Recent suggestions by federal officials about their agency’s intention to challenge every hospital merger ... in the pipeline and antipathy toward Certificates of Public Advantage (COPAs) — state laws intended to preempt federal antitrust interference — are troubling on a number of levels. First, one of the things the federal antitrust agencies used to pride themselves on was the fairness of those laws and how they were implemented. Unlike Department of Health and Human Services regulations that are typically highly prescriptive, the antitrust laws require an inquiry into all the facts and circumstances of any transaction the touchstone of which is consumer welfare and economic efficiency. So, the theory goes, it doesn’t matter what sector of the economy is at issue, every sector can expect the same type of searching but fair assessment for their transaction.  
 
Not so, it seems, for hospitals at the Federal Trade Commission these days.
 
This is additionally troubling because that agency has the power — which it has used readily in the recent past — to subject a transaction to its own brand of administrative justice before the parties to a transaction can even get to a federal court, where they can expect to get an impartial hearing. It’s a good way to kill a deal and the FTC knows it. Is it little wonder that long ago the FTC was prohibited from scrutinizing not-for-profits beyond mergers?
 
Also, the FTC appears oddly oblivious to the reasons for COPAs and why they are likely to proliferate. State and local officials resort to COPAs when they believe that the FTC is not acting in the best interest of their residents by blocking a transaction they believe is important to the health and welfare of their communities. You would think that those responsible for taking care of the people actually affected by a transaction are due some a bit more deference from that federal agency.  
 
The FTC would do well to recall the federal district court judge in Idaho who reluctantly acceded to the agency’s will, noting the deal was intended to “improve patient outcomes” and “would have that effect if left intact.” It is those goals that are at the heart of the hospital and health system mergers of today as the recent analysis by economists at Charles River Associates’ studies attest. The latest findings both reinforce and strengthen the previous report’s conclusions that hospital mergers result in benefits that accrue to patients in the form of better care and reduced costs.

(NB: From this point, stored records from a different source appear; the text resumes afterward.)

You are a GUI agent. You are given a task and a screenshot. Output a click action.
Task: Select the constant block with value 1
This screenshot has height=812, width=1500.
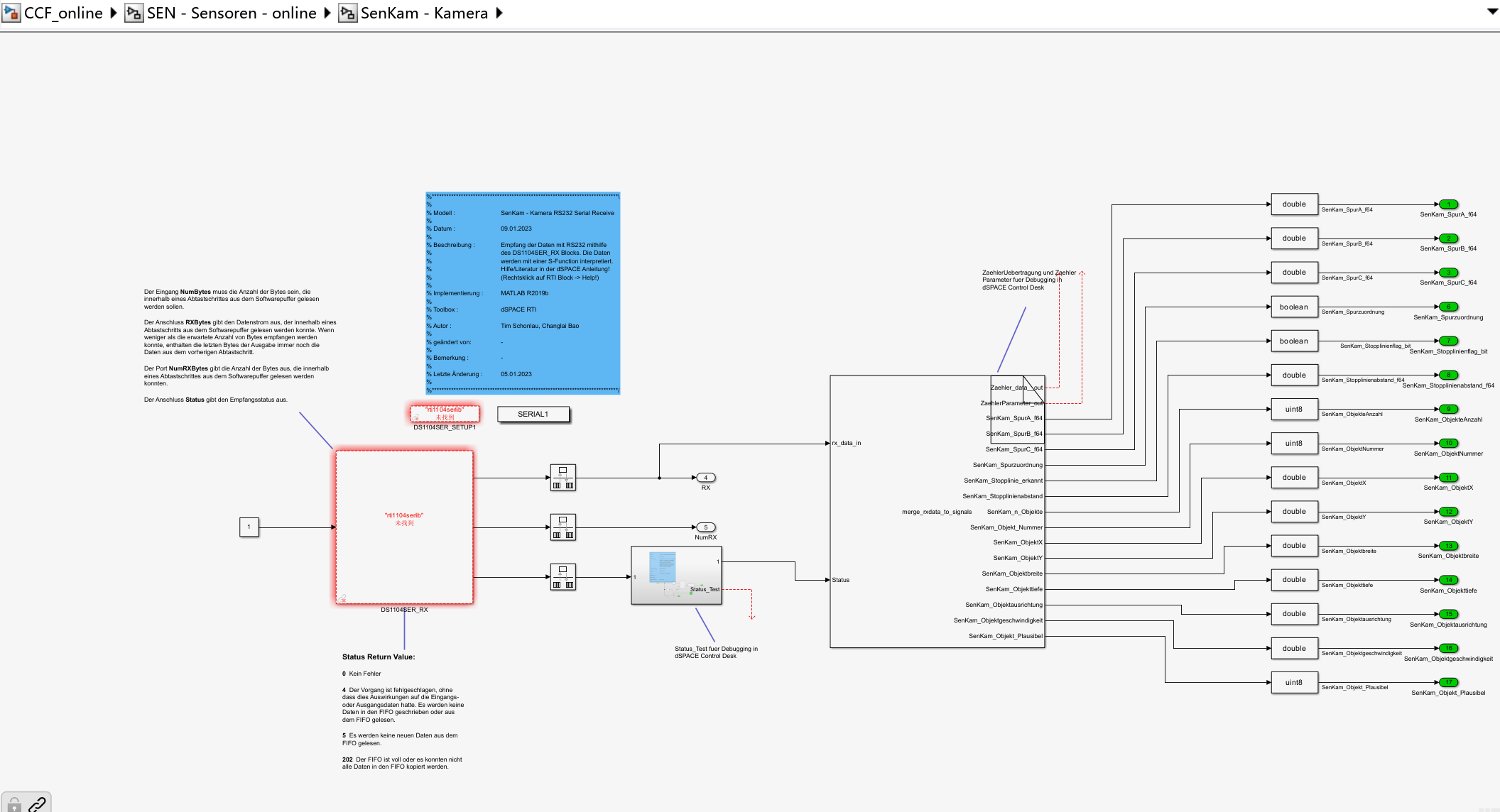pos(249,527)
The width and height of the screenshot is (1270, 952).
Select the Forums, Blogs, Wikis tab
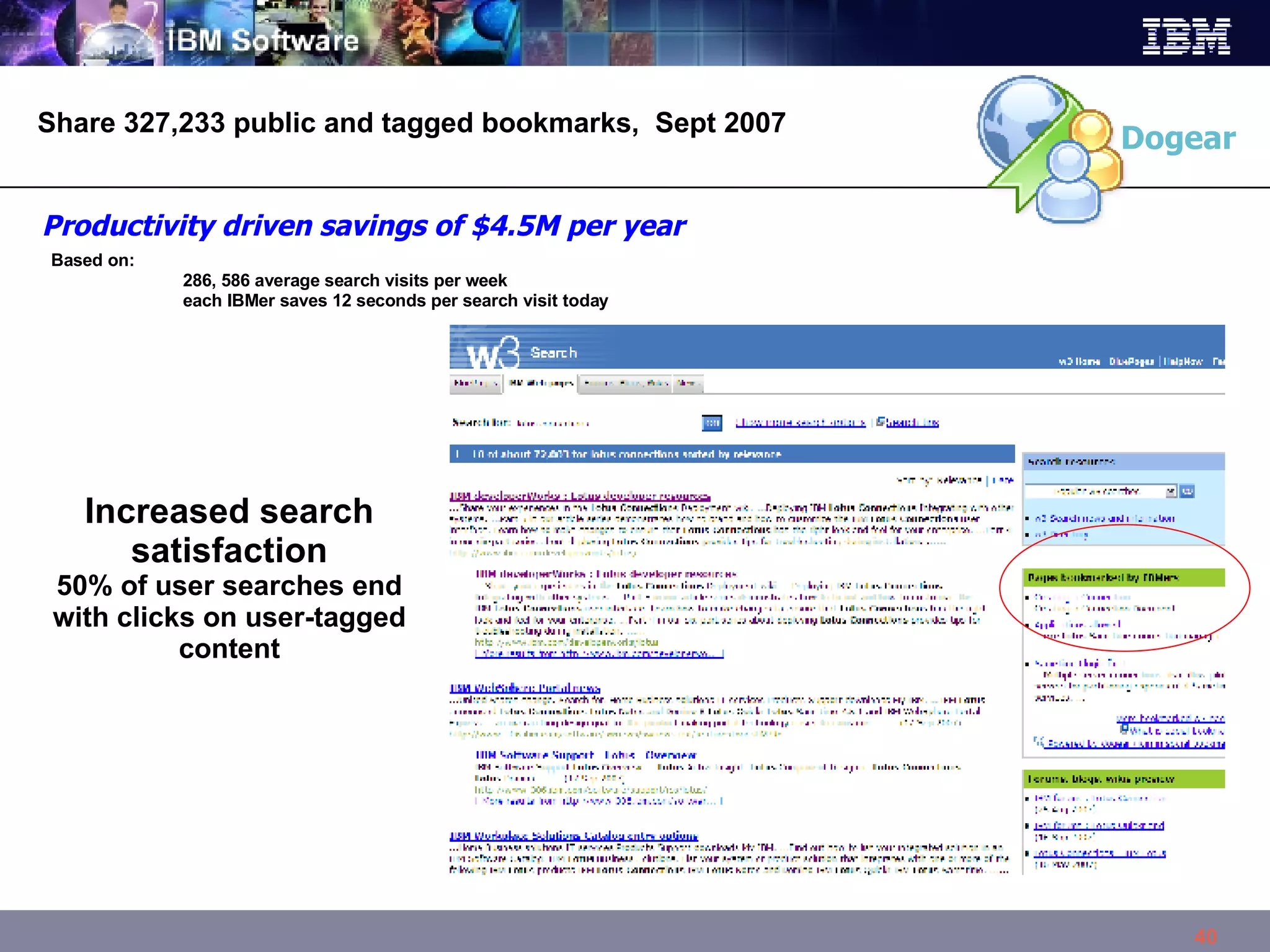pyautogui.click(x=625, y=384)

The analysis also found that that mergers can lead to enhanced quality through the expansion of clinical best practices, as evidenced by statistically significant declines in the rates of readmission and mortality rates following mergers.
Any federal agency would do well to maintain an open mind and a good degree of humility about its role in health care because it is the health and well-being of entire communities that can hang on its decisions.  

Melinda Hatton is AHA’s General Counsel.